▶ **Objective**: Reproduce, line for line, the items from the one that mentions "the Expekt logo" down to the one that mentions "Select the Max", with both of those included.

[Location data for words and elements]
════════

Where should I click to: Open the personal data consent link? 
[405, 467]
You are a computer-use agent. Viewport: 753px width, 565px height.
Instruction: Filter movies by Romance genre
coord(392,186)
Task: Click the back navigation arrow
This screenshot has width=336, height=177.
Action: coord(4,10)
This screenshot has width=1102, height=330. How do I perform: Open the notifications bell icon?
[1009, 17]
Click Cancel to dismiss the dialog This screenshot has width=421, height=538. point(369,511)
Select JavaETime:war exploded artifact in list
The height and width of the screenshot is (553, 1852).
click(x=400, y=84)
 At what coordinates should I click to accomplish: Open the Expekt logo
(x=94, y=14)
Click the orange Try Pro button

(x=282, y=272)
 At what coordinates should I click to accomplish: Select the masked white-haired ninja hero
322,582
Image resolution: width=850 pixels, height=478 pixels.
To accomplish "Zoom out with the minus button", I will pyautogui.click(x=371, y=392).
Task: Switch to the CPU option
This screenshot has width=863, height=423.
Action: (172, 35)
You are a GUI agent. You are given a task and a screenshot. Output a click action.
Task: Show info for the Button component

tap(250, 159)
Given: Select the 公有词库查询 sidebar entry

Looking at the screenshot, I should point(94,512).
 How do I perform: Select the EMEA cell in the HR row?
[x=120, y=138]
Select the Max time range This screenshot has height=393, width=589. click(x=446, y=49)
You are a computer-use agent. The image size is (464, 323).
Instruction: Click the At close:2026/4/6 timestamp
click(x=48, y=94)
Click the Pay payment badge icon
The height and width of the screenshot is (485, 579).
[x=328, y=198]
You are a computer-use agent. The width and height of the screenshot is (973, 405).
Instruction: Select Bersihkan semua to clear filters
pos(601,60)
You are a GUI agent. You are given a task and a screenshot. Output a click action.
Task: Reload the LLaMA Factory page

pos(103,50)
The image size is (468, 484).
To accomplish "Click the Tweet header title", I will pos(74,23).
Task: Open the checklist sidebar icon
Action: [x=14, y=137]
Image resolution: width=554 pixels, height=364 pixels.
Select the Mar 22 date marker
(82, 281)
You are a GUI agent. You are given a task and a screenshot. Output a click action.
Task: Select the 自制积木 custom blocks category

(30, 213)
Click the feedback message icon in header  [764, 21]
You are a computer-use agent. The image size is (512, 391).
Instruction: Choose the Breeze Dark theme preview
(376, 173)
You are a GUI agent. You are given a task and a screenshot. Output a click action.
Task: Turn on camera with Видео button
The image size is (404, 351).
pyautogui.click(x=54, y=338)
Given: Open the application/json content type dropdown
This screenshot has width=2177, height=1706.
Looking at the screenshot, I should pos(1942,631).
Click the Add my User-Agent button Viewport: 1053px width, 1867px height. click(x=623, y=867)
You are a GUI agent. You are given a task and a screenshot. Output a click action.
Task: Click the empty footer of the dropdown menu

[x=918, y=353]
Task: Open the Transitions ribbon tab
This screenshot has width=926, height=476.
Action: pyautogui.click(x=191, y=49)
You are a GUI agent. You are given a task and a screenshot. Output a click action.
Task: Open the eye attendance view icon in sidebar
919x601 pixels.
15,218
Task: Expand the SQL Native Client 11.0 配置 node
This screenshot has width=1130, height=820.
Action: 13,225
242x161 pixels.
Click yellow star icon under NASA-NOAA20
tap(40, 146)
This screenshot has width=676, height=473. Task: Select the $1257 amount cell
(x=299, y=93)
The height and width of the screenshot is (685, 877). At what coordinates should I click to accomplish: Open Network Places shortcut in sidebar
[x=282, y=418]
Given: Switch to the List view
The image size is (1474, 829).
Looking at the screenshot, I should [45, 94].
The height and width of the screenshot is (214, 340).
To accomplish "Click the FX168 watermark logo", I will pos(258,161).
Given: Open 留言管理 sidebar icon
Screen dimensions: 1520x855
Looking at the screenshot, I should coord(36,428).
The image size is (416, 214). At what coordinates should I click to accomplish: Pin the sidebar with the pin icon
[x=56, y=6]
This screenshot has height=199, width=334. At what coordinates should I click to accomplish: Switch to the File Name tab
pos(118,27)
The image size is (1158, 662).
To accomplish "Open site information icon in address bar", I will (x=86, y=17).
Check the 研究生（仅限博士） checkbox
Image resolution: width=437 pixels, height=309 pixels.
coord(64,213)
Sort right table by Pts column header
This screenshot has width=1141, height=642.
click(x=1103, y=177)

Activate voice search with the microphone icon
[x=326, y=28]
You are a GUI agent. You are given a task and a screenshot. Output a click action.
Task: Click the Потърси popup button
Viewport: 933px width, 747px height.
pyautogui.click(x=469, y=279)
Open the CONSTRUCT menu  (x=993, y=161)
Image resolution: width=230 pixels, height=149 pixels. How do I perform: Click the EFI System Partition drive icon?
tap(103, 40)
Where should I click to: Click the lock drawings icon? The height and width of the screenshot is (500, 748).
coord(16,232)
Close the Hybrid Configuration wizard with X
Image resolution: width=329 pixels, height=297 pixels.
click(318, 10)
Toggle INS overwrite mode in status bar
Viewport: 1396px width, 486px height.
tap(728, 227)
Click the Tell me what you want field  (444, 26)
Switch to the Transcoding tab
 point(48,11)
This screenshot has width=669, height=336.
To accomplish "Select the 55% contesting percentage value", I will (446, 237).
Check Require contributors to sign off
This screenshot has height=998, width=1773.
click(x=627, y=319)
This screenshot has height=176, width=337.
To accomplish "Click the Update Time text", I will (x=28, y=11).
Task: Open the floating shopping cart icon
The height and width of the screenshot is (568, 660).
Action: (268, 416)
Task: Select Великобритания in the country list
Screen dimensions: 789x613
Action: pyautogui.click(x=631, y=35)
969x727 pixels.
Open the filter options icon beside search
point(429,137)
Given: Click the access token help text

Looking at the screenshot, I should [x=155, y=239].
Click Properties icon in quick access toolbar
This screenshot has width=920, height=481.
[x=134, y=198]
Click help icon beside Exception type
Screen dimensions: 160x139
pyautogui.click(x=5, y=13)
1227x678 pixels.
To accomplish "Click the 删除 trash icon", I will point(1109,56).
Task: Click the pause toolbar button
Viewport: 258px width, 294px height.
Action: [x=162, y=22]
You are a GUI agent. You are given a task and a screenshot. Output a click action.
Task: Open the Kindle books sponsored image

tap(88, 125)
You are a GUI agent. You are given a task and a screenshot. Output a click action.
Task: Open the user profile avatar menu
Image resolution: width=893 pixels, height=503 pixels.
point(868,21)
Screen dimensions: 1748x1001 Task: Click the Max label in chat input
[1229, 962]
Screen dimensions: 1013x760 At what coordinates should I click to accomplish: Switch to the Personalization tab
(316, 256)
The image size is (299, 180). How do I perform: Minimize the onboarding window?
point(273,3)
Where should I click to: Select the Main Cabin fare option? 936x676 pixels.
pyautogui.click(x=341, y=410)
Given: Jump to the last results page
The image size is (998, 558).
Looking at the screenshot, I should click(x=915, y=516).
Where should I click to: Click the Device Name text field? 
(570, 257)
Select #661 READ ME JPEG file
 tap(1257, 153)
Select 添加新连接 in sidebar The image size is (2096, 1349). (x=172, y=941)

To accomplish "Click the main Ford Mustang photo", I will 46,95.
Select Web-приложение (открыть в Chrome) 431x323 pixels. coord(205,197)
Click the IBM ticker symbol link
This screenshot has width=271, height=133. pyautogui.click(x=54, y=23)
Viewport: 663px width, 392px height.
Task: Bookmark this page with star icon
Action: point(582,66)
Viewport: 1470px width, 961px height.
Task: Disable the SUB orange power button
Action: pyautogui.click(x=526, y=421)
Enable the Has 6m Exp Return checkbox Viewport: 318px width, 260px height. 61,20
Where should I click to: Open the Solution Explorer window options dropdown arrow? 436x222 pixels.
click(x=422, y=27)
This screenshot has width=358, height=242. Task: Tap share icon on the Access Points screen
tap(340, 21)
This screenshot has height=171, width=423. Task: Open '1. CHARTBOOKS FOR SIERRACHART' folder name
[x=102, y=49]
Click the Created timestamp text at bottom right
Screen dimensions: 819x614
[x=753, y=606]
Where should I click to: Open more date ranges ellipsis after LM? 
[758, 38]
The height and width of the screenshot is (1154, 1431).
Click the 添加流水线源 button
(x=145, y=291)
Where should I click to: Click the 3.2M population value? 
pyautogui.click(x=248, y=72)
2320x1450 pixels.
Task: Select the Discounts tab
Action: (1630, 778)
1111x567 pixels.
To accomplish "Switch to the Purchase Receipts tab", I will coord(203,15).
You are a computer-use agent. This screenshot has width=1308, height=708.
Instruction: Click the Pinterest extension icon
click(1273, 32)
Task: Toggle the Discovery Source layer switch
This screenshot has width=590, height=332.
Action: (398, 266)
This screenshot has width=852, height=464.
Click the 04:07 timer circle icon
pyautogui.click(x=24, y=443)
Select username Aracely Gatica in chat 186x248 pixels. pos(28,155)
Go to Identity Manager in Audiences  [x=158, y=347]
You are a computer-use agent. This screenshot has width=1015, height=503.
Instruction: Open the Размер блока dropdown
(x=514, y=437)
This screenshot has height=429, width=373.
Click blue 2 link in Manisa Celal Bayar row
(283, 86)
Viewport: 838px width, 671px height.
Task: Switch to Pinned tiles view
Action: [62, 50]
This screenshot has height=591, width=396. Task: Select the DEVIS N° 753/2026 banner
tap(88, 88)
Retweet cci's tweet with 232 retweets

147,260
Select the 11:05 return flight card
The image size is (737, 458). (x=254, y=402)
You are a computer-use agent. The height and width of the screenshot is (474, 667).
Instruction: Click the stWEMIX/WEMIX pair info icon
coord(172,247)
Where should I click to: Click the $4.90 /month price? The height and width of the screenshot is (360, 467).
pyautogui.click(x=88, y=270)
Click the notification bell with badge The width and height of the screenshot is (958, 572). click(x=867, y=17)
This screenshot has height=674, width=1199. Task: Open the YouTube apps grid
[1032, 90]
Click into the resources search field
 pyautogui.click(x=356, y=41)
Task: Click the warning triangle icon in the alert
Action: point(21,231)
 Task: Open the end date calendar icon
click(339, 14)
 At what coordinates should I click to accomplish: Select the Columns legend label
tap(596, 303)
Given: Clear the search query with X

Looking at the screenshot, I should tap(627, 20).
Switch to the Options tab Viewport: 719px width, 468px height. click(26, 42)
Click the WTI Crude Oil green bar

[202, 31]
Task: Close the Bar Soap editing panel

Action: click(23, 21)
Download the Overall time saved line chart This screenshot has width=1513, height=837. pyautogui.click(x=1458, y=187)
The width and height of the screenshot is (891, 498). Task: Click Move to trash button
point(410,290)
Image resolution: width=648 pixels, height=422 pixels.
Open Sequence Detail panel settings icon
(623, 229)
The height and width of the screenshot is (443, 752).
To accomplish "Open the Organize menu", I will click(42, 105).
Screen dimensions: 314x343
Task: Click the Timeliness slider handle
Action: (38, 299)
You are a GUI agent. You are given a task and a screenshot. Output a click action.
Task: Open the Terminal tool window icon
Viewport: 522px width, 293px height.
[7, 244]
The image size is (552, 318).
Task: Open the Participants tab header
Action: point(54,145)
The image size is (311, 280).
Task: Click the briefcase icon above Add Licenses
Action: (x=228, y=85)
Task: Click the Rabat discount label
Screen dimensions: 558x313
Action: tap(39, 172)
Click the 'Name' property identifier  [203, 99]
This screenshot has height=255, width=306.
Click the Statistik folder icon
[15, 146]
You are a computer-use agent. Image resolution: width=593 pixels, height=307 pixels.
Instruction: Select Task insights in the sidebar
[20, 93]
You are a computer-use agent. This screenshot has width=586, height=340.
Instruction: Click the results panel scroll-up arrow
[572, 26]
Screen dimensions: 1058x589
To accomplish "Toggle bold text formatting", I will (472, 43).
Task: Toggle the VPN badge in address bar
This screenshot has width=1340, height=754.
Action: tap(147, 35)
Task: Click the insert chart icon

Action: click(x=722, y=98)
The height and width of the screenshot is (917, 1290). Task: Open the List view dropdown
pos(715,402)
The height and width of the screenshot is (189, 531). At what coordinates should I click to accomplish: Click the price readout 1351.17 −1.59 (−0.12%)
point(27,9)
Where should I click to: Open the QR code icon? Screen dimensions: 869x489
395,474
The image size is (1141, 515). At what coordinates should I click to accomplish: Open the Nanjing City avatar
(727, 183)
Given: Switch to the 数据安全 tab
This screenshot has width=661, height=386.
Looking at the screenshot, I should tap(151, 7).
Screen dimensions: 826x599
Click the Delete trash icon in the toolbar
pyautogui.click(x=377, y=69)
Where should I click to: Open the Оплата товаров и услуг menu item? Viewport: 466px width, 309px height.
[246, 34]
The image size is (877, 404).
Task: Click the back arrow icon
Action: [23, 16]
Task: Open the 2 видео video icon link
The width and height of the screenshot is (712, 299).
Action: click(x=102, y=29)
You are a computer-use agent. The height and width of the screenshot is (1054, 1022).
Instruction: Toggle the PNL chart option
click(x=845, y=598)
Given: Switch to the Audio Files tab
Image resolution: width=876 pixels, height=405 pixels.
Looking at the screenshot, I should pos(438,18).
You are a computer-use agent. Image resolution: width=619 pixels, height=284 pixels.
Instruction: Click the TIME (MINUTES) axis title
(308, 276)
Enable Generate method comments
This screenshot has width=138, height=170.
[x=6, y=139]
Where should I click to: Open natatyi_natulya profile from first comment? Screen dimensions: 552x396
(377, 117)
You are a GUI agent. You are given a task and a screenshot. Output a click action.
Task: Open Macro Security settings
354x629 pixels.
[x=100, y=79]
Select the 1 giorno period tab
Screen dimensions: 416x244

════════

▶ **Solution below**:
 At what coordinates should I click to accomplish: Open the Expekt logo
(x=94, y=14)
Click the orange Try Pro button

(x=282, y=272)
 At what coordinates should I click to accomplish: Select the masked white-haired ninja hero
322,582
Image resolution: width=850 pixels, height=478 pixels.
To accomplish "Zoom out with the minus button", I will pyautogui.click(x=371, y=392).
Task: Switch to the CPU option
This screenshot has width=863, height=423.
Action: (172, 35)
You are a GUI agent. You are given a task and a screenshot. Output a click action.
Task: Show info for the Button component

tap(250, 159)
Given: Select the 公有词库查询 sidebar entry

Looking at the screenshot, I should point(94,512).
 How do I perform: Select the EMEA cell in the HR row?
[x=120, y=138]
Select the Max time range This screenshot has height=393, width=589. click(x=446, y=49)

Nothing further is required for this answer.